Just because you don't agree with a religion or how it's practiced doesn't automatically make it immoral. I don't necessarily agree with many faiths and how they practice, but it's not my place to judge. Because, when I get to the Pearly Gates, I'm going to be right in line with them.

Redhead, just wanted to point out this isn't directed at you..I'm very lazy tonight and quoted you for the first part and don't feel like quoting anyone else tonight


----------



## BBWMoon (Mar 25, 2006)

Tina said:


> No, but most are. In the western world, polygamy is almost exclusively fundamentalist Christian or an offshot of Mormonism (the Mormon church officially denounces the practice as no longer necessary). And most are based upon the domination of women and elevation of the man who 'owns' multiple wives, particularly the Islamic form. It all revolves around issues of male control and dominance.




Wow, Tina...

You hit the nail on the head with that statement. My Mom (lives in Ca.) found herself involved in a what she thought of as a "Really Wonderful" non denominational religious group. The more she spoke about it and became involved, the more I googled. 

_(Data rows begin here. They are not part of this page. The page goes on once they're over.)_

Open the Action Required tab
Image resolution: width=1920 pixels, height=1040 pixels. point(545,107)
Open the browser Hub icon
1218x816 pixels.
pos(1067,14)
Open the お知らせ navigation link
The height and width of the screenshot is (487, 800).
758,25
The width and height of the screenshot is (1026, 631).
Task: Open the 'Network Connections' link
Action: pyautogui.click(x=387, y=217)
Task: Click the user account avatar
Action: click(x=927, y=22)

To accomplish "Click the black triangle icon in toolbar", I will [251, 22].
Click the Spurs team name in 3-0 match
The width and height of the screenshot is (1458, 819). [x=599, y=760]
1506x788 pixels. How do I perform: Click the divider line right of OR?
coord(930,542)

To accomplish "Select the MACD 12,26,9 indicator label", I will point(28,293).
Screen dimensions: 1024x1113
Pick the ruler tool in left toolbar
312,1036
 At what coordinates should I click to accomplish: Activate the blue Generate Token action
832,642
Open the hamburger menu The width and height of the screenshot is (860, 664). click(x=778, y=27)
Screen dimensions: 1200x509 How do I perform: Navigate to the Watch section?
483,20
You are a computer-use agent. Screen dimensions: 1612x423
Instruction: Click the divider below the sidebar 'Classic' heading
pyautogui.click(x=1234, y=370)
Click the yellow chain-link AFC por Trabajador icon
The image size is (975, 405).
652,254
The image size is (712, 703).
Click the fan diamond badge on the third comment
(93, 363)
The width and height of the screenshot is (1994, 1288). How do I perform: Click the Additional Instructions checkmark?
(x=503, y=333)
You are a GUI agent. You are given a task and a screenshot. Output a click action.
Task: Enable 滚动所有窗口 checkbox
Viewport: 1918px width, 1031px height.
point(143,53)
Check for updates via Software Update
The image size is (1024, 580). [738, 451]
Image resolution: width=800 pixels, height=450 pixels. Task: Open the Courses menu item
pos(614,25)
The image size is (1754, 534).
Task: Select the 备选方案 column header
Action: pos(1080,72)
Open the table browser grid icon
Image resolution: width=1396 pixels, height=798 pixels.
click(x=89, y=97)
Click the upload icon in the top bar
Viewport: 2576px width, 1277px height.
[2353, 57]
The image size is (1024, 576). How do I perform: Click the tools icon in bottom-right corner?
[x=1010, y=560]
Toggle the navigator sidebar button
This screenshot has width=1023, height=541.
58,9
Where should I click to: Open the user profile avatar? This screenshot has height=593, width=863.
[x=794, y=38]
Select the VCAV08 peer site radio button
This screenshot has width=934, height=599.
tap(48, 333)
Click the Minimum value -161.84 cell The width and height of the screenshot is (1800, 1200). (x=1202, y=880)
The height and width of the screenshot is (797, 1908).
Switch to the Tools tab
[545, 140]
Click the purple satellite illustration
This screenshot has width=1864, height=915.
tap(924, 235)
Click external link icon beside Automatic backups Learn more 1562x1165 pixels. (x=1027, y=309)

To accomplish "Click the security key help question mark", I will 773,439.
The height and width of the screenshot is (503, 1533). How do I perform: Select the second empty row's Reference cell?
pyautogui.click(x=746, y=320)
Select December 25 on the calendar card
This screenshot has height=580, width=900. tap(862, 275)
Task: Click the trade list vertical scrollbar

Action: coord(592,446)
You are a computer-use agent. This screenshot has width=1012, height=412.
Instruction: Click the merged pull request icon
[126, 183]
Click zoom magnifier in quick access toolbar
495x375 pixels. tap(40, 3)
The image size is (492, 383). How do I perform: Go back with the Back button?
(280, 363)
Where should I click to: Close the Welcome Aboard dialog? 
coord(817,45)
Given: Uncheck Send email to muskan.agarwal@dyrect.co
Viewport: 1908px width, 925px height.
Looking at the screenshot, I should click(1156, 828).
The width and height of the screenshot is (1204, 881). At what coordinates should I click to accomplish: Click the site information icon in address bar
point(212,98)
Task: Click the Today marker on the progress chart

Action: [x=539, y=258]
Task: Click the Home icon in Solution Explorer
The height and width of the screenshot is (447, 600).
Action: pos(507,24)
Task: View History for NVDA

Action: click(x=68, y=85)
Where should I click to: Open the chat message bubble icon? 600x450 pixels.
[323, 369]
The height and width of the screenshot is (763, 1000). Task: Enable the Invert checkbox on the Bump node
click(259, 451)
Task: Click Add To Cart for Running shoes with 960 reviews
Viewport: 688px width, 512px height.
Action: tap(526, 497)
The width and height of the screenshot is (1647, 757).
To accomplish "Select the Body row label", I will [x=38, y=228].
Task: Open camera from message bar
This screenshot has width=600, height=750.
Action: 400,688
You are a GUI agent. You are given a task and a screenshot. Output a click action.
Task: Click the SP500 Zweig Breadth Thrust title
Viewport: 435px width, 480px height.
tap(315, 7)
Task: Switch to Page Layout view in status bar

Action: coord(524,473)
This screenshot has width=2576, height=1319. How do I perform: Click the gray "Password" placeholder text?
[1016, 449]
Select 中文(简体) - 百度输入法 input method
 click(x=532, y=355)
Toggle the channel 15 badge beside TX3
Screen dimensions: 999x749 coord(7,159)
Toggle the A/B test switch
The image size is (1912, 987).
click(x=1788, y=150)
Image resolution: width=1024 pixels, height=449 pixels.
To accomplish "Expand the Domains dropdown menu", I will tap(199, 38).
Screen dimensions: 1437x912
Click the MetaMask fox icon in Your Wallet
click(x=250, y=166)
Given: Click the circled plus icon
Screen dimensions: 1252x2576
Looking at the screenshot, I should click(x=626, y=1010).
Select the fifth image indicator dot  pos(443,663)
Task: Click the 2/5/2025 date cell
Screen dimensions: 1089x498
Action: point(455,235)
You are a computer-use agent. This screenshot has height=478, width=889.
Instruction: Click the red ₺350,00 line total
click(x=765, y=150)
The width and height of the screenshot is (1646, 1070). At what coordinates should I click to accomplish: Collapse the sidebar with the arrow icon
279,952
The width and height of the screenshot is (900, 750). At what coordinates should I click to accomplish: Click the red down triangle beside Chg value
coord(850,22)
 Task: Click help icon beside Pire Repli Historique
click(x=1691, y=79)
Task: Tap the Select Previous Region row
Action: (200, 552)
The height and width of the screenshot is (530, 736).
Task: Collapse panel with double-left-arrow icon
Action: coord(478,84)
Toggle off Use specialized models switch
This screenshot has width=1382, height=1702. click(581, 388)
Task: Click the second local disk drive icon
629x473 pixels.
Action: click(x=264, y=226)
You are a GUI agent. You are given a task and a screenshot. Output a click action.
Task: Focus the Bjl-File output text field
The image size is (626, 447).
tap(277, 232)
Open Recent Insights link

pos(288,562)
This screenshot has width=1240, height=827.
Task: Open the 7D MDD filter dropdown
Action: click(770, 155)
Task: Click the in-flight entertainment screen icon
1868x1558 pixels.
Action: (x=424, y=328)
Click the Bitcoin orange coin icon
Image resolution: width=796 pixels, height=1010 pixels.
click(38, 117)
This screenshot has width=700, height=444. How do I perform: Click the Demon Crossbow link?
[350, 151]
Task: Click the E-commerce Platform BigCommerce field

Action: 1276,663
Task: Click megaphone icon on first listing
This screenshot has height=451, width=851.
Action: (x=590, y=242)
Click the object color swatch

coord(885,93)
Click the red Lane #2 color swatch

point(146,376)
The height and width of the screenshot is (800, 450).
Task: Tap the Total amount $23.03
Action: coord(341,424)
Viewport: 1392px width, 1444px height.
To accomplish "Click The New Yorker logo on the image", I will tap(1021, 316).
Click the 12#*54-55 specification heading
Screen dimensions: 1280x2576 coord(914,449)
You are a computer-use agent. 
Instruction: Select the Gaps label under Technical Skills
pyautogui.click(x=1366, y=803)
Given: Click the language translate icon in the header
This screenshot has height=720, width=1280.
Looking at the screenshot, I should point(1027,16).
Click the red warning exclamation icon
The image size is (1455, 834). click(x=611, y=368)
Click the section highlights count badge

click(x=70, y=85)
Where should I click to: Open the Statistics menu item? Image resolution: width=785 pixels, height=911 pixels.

Of course, she's an Adult... and obviously was making her own decisions, but the more she told me what was going on, the more I became concerned. I kept going back to the internet and finding the reasonable similarities of a "Christian Fundamentalist". I finally left her a message on her voice mail, telling her facts. (Not accusing, just pointing out a few concerns).

She responded, and said that she would keep her mind open to my concerns. A few months passed, when she finally told me that she expressed her concerns to a few people in the Church and was surprised and not happy with the results. So much so, that she's no longer involved with this group.


----------



## Augustcandy (Mar 25, 2006)

MisticalMisty said:


> Ok..time for my two cents. I live in the Bible belt..the Southern Baptist Bible Belt to be exact and they do believe that the wife is supposed to obey her husband. Now, I'm not saying they all practice it, but devout, die-hard Baptists do because it says to do so in the Bible.
> 
> Am I completely for it? Well no, cause I was raised by a single mother and she's made me fiercely independent.
> 
> ...



IMO - MisticalMisty, you don't have to disagree with abuse to know its wrong. Any place where women are not given equal rights is not a good place. We are human beings lol we are not perfect we do not always make good descisions that is why it is (duh) extremly important for males/females to control themselves and not others. I for one consider my self openmined but when i hear that a women's "place" is behind a man i know that whomever is preaching it is opening a breeding ground for abuse/neglect. If men were gods and gave perfect justice then we wouldn't be having this argument. But they, just like women arn't. Men in any religion shouldn't have devine intervention just because they stands up when they pee.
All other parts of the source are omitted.